I believe we have a tendency to look at individual data points in relative isolation (for example, tracking higher handle times or lower resolution rates) which can lead to a myopic point of view that doesn’t take into consideration the context of that data point, nor connect with what the customer is actually experiencing.

Instead, I’ve found that every data point has a rich story behind it – a story that better explains what customers actually need to have a positive customer experience (as opposed to what they may say at any singular time).

The key is to recognize the difference here – and to dig a little deeper to get a true understanding of the customer.

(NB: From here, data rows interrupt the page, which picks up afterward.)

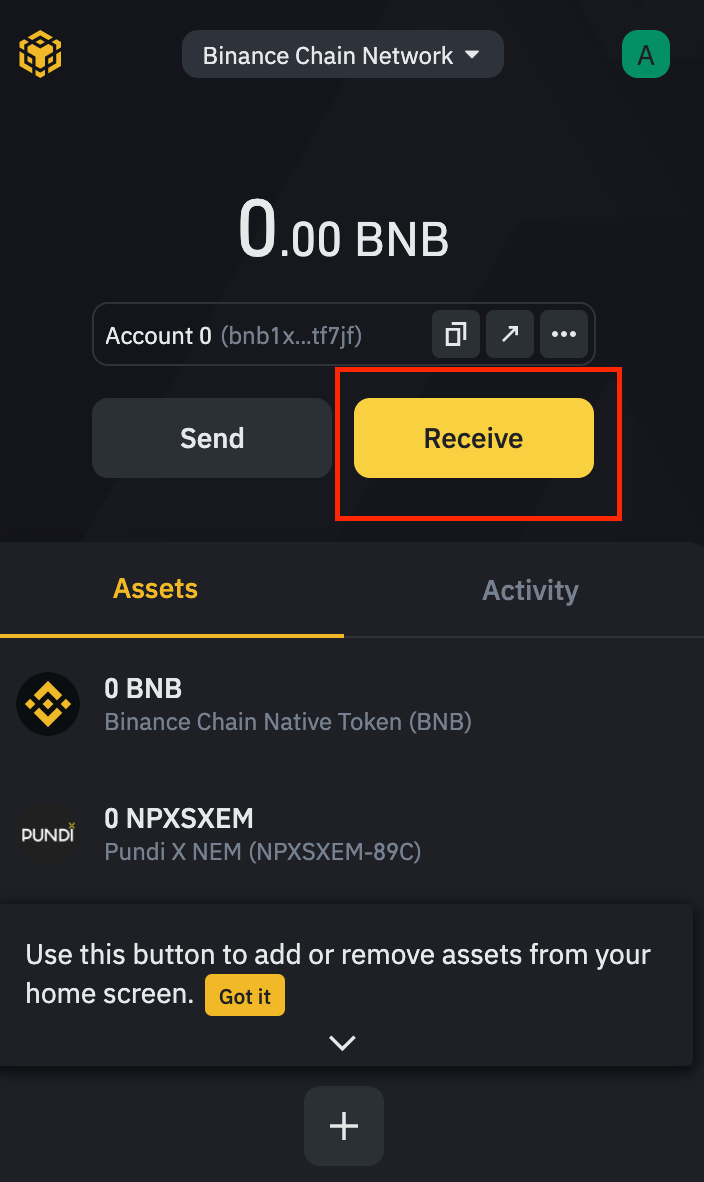
Task: Select the Assets tab
Action: pyautogui.click(x=155, y=589)
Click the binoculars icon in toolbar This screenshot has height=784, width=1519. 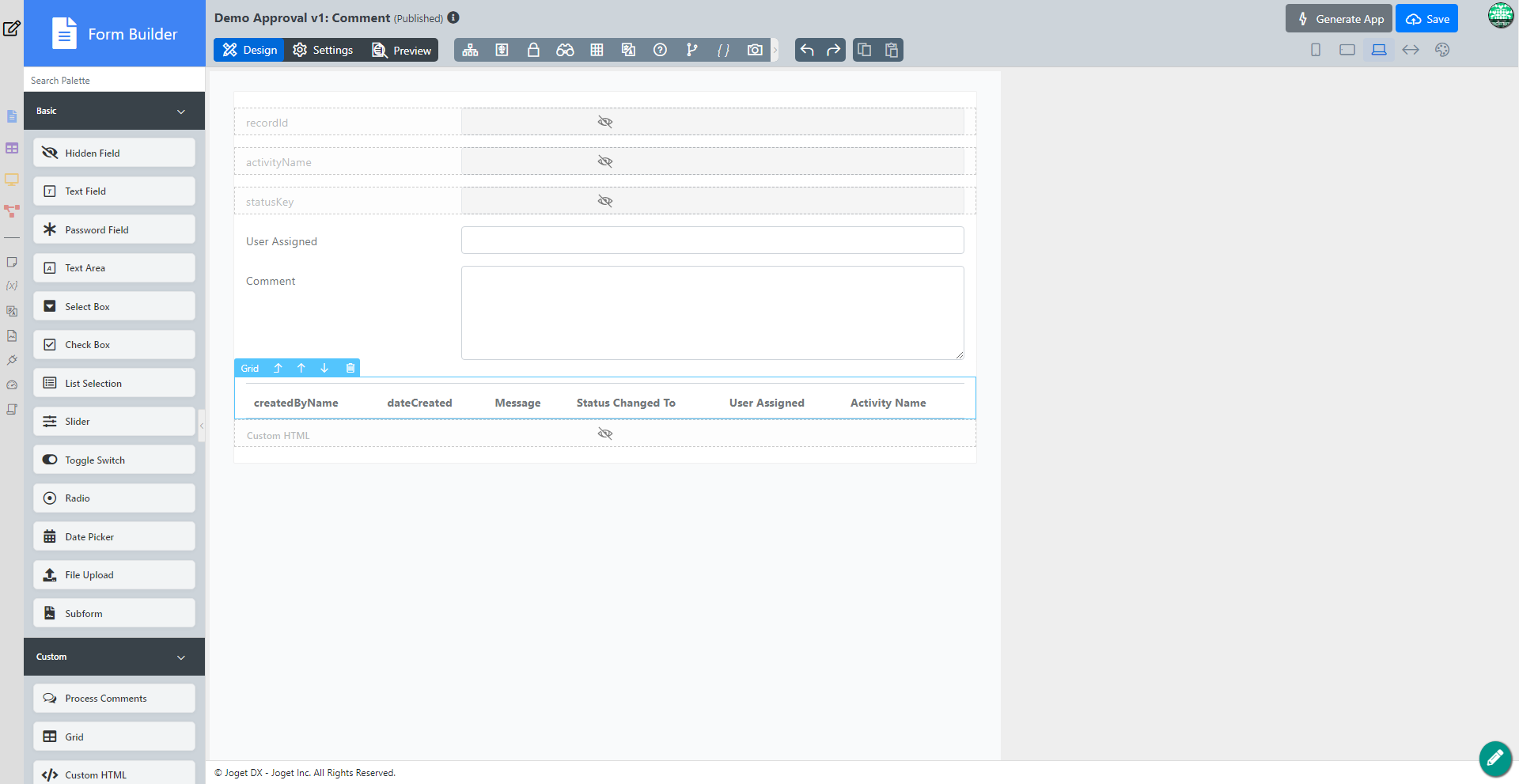click(x=565, y=50)
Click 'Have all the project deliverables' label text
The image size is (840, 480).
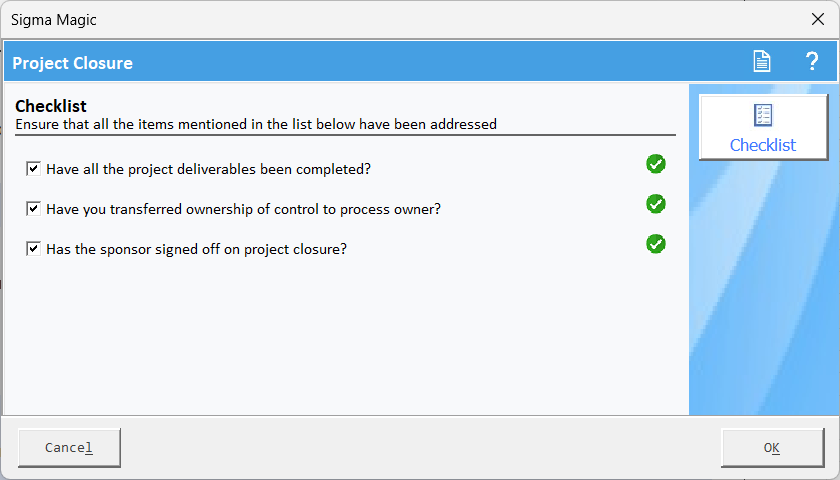point(208,169)
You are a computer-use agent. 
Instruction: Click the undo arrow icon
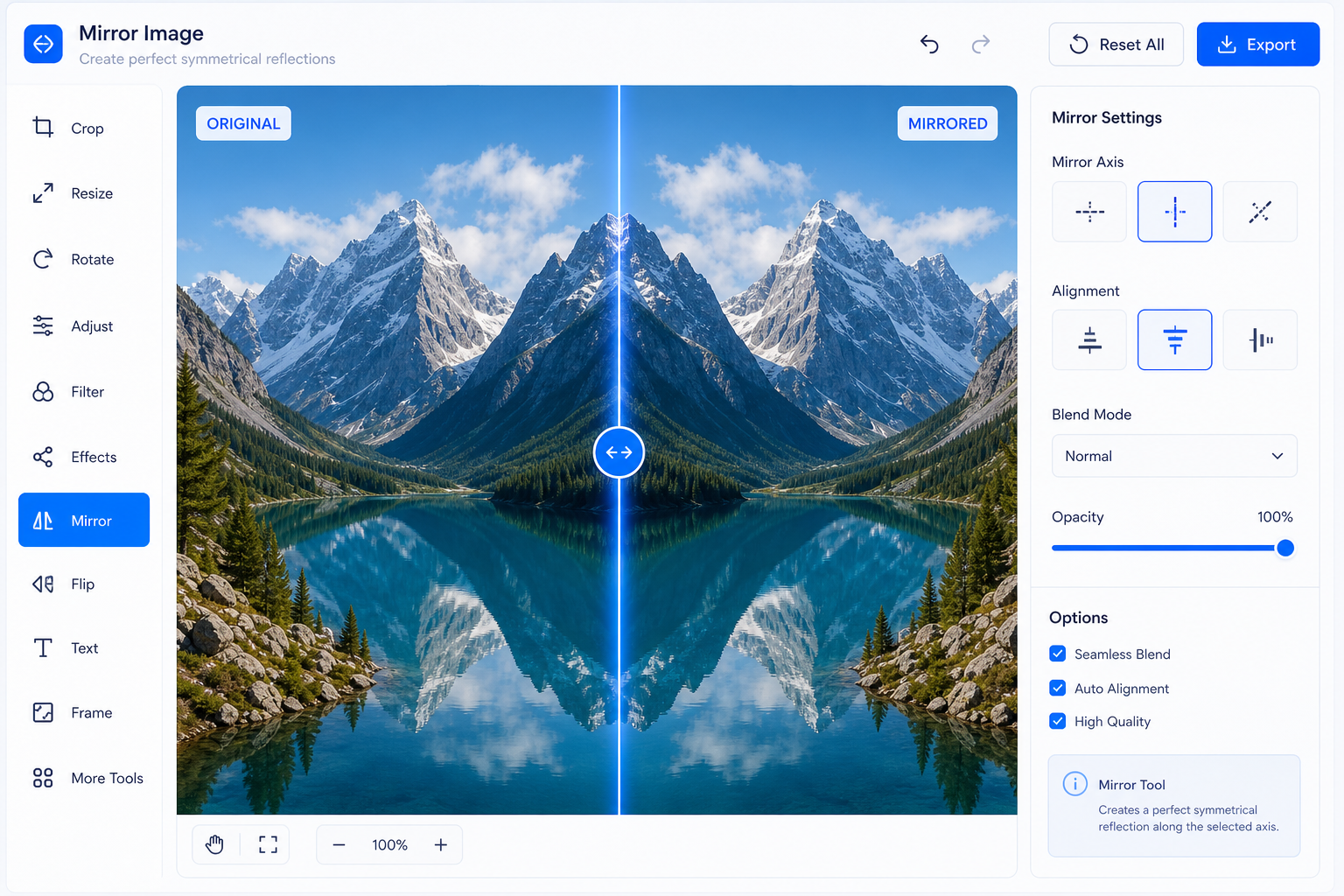929,45
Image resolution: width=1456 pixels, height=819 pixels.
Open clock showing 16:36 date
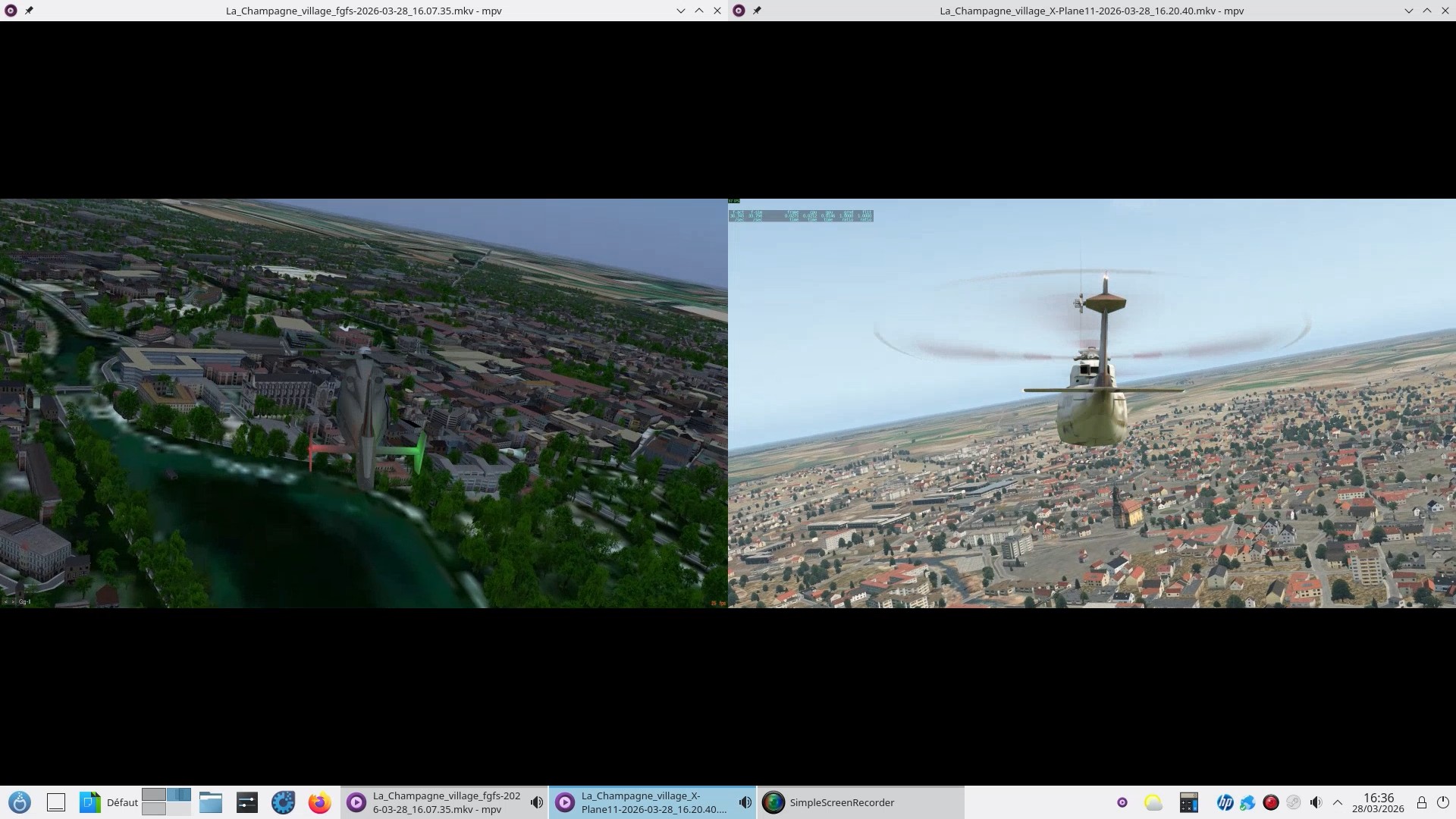coord(1378,802)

Here are a few examples of a data that says one thing when simply taken at face value, but something very different once we figure out the story behind it:

  • High Web site satisfaction scores and click through rates: These figures are observable and easy to collect, but they only measure what a customer actually does on your customer service Web site, not what they were trying to do.  Higher scores here might initially indicate a successful customer service web site, but actually doesn’t capture if the customer’s issue was resolved.Additional questions about the customer’s intention (and if they were successful) provides a fuller picture of their experience – and identify possible web failure points that could drive the customer to other, more expensive channels to ultimately resolve their issue.
  • High customer-reported FCR rates: Asking the customer at the end of the interaction “Was your issue resolved?” captures a part of issue resolution – the customer’s perception about their experience.  It can lead service organizations to feel comfortable in their issue resolution performance if most customers feel as though they got the issue resolution they need. But, the customer simply doesn’t know what they don’t know.  Maybe the check takes two weeks to clear, or maybe they customer will have to call back about a related, downstream issue in a few days.  Tracking callback rates along with customer-reported data (and even QA analysis) can triangulate a more accurate issue resolution rate.
  • Higher average handle time and lower first contact resolution rates: Together, even these two data points sound like our service organization isn’t performing well against their goals – a reasonable conclusion from this data is the center is less efficient and provides a lower customer experience.But, what if the call mix is changing as well?  If easier calls are successfully resolved in self-service, the live phone channel will end up only getting the hardest of the hard issues.  Naturally, these would lead to longer calls with lower resolution rates.  By looking at self-service data and channel usage (as well as these phone metrics), service organizations can get a more complete picture of their performance.

So, the moral of the story?  Don’t just a single data point by itself, in isolation of changing customer preferences and needs.  Take some time to connect that data point to the larger customer experience – and you might be surprised with what you find.  Have you ever gone through a similar exercise in your organizations – and what have you found?

For CCC members interested in learning more on measuring the customer experience, visit our resource page on this topic.

Related posts:

  1. FCR: How Accurate Is Your Data?
  2. How to Become More Customer Centric on a Shoestring Budget
  3. Give Colleagues the VOC Data They NEED
  4. Putting E-mail in my Delete Box
  5. Are You Using the Right Channel to Survey Customers? (Part 1 of 2)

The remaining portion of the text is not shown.